Every month, the numbers close. What does not close automatically is the story behind them — and that story is what your CEO and leadership team actually need to make decisions.

Why did gross margin drop two points? Why did one department overspend while another came in under budget? What does the variance against forecast actually mean for the quarter ahead? Traditionally, the finance director spends hours pulling this together manually: opening the ERP, pulling actuals, comparing against budget, drafting commentary line by line.

What changes with AI

An AI workflow trained on your chart of accounts, your budget structure, and prior months' commentary produces a first draft of the month-end narrative automatically once the books close. Variances are identified and flagged. Patterns across prior periods are surfaced. The finance director reviews the draft, corrects what the AI could not know — the sales rep who left mid-month, the one-time expense that will not repeat, the strategic context behind a number — and produces a final version in a fraction of the time.

The finance director or CFO always makes the final call. They own the narrative, the tone, and the conclusions. The AI handles the assembly. The human handles the judgment and the sign-off. The CEO gets a better-explained story, faster. The finance director spends their time on analysis and interpretation rather than building the document from scratch every month.

Where to Start

Pick one process — the most painful, repetitive task in your finance function. Map it in detail: every step, every handoff, every piece of information that moves, every point where a human needs to verify or decide. That mapping exercise often reveals bottlenecks and control gaps that aren't obvious day to day.

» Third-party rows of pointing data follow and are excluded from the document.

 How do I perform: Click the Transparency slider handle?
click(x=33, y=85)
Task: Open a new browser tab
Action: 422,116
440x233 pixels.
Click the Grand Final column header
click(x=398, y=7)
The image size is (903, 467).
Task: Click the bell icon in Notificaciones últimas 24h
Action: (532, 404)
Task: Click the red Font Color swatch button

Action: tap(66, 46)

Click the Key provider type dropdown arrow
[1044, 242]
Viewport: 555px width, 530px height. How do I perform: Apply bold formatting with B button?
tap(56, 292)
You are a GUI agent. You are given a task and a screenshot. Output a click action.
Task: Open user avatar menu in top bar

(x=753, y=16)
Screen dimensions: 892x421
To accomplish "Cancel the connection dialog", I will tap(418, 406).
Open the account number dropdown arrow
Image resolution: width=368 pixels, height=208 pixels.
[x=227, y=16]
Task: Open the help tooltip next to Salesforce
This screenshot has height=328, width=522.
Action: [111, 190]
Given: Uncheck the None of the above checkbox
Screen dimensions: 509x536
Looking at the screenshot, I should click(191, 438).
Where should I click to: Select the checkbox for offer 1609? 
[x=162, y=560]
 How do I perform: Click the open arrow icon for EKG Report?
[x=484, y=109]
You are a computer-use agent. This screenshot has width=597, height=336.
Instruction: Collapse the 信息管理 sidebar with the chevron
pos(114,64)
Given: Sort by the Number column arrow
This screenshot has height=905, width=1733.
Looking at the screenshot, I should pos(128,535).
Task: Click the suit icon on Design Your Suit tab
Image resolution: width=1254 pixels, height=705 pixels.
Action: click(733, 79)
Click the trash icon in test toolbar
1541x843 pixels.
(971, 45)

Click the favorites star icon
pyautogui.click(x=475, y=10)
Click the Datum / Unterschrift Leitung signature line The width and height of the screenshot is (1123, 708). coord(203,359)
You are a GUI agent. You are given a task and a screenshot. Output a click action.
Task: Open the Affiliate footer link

Then ask, step by step, where AI could handle the preparation work so your people can focus on verification and judgment. Build a simple version. Test it with real data. Refine it based on what your team actually encounters. The discipline is in the process design, not the technology.

The Architecture Decision That Matters

The companies that will build lasting advantage from AI in finance are not the ones with the largest budgets or the newest software. They will be the ones that understand their finance processes well enough to automate the right work — and keep human judgment exactly where it belongs.

Technology is becoming easier to acquire. Good financial process design remains a competitive advantage. Keep your core systems clean and standard. Build your intelligence in the layer above them. And make sure the people designing that intelligence understand finance first, and technology second.

That is the architecture decision most growing companies get wrong. And it is the one that compounds — quietly, in both directions — for years.